Problem
The diagnostic module in Univention Management Console (UMC) reports a warning about problems with UDN replication similar to:
Error retrieving notifier ID from the UDN.
or
Univention Directory Notifier ID and the locally stored version differ.
This might indicate an error or still processing transactions.
Solution
Step 1
Please log on to the console as root
e.g. via ssh and use the command /usr/lib/nagios/plugins/check_univention_replication
to check which replication state the system is in:
/usr/lib/nagios/plugins/check_univention_replication
This command may output an error messsage like the following:
CRITICAL: no change of listener transaction id for last 0 checks (nid=3030 lid=3018)
This output says that the replication is 12 transactions behind. If all services are running correctly, the transactions can be processed after a few seconds:
root@shell:~# /usr/lib/nagios/plugins/check_univention_replication
OK: replication complete (nid=3030 lid=3030)
In this case, the replication is up to date.
If the replication got stuck, the following services should be restarted on the involved systems:
service univention-directory-notifier restart
service univention-directory-listener restart
If check_univention_replication
returns the message CRITICAL: failed.ldif exists
, please follow
Step 2
Check for notifer service on UCS Master and Backup systems
If check_univention_replication
returns the message CRITICAL: no change of listener transaction
on the UCS Master, together with the error message nid=Error: [Errno 111] Connection refused
, then you may use the following command to check if the notifier service is running at all:
pgrep -f /usr/sbin/univention-directory-notifier
This command should return the process ID number. If it doesn’t, then you can check the status of the service by running the command
sv status univention-directory-notifier | sed -n 's/:.*//p'
Normally this should output run
. If the service has been stopped normally (for example temporarily during and update), the status will be down
. If the service was terminated for unknown reasons (e.g. due to a programm crash), the status will be finished
. If the service is not running, you can try to start it again by running the command
service univention-directory-notifer start
After this step, please continue the analysis by returning to Step 1. In case the service doesn’t resume normal operation, you may check the log file /var/log/univention/notifier.log
for recent ERROR messages before continuing with Step 3. In case you finally need to open a support ticket, the error messages may be helpful for analysis.
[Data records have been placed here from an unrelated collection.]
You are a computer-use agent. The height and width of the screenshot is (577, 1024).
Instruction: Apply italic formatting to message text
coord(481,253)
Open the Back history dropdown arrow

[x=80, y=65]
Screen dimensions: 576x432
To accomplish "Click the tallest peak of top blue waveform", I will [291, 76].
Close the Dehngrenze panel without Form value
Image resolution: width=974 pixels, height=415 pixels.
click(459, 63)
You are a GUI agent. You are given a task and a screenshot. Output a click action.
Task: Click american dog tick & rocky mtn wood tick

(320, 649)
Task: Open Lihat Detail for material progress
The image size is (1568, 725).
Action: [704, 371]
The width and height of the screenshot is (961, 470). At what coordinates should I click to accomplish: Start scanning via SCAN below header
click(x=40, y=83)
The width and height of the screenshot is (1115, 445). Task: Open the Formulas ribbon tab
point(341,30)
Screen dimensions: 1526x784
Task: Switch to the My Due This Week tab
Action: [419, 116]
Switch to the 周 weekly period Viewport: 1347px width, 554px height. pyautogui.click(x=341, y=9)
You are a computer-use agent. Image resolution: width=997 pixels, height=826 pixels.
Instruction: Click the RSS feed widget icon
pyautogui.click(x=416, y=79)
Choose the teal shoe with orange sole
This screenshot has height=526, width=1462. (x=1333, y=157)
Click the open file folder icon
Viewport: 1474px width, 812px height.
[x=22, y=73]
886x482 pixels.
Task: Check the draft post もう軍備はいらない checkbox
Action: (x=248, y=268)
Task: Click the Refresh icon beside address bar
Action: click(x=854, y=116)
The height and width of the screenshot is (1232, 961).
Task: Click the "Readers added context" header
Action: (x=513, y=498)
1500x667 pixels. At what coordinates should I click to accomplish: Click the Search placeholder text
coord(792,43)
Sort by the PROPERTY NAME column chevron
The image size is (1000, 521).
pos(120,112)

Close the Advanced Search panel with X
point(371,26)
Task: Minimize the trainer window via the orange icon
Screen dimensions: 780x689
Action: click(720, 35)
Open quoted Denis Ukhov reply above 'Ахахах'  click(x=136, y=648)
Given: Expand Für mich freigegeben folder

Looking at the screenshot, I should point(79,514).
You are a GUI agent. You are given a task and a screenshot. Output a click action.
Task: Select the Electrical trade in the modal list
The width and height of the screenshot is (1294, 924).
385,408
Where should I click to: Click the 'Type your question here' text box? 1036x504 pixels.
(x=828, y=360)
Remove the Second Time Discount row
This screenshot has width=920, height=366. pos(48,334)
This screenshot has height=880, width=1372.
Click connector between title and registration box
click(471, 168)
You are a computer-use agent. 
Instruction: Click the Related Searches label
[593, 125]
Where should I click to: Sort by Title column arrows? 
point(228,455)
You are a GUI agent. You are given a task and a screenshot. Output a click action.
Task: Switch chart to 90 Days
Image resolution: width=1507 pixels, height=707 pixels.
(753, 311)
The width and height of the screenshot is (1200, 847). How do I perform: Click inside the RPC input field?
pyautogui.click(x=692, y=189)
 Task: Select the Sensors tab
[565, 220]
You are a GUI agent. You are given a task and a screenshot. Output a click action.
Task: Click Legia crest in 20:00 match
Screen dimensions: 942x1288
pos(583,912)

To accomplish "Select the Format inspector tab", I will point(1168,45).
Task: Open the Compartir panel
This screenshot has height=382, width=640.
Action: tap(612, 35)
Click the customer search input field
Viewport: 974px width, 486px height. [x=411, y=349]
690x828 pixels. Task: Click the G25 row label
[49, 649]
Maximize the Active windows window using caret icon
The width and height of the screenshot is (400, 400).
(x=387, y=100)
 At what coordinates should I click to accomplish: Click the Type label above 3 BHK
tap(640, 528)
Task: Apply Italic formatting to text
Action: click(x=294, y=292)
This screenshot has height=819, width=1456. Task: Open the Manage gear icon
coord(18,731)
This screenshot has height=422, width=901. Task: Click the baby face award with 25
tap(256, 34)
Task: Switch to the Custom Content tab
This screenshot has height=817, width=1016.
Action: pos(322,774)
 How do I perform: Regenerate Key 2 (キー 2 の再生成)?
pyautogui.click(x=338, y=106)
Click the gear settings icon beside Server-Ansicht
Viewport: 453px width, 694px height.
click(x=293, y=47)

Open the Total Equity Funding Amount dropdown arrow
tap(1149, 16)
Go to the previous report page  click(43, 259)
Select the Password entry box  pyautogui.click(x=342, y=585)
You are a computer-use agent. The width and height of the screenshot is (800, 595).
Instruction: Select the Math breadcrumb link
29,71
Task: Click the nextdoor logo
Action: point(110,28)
You should also check the state of the notifier service on UCS Backup servers. The notifier service should be running on each UCS Backup server to support failover for UCS Slave and Memberserver systems.
Check for local listener on all UCS systems
If repeated runs of check_univention_replication
continue returning the message CRITICAL: no change of listener transaction id
and the lid (listener ID) doesn’t change during calls, then you should check if the listener service is running. This should be checked on every UCS server. It’s a Nagios check, so if you are running Nagios, you may use that to obtain a quick overview. If the service is not running on any system, you should connect to the system via SSH as root and use the following command to check if the listener service is running at all:
pgrep -f /usr/sbin/univention-directory-listener
This command should return the process ID number. If it doesn’t, then you can check the status of the service by running the command
sv status univention-directory-listener | sed -n 's/:.*//p'
Normally this should output run
. If the service has been stopped normally (for example temporarily during and update), the status will be down
. If the service was terminated for unknown reasons (e.g. due to a programm crash), the status will be finished
. If the service is not running, you can try to start it again by running the command
service univention-directory-listener start
After this step, please continue the analysis by returning to Step 1. In case the service doesn’t resume normal operation, you may check the log file /var/log/univention/listener.log
for recent ERROR messages. In case you finally need to open a support ticket, the error messages may be helpful for analysis.
Step 3
Check cn=tanslog database size on DC Master
If the notifier and listener services are running, you can continue by checking if the storage capacity of the cn=translog
backend database is exhausted. This check should be done on the UCS Master as well as on UCS Backup servers. This situation can only arise on servers with an amd64
processor architecture. On i386
servers, the cn=translog
backend database is stored in a Berkeley Database instead, which is only limited by the size of the underlying partition.
On amd64
servers you may use the following commands run as root to calculate the percentage of use of the translog database:
used_pages=$(mdb_stat -e /var/lib/univention-ldap/translog | sed -n 's/^ *Number of pages used: //p')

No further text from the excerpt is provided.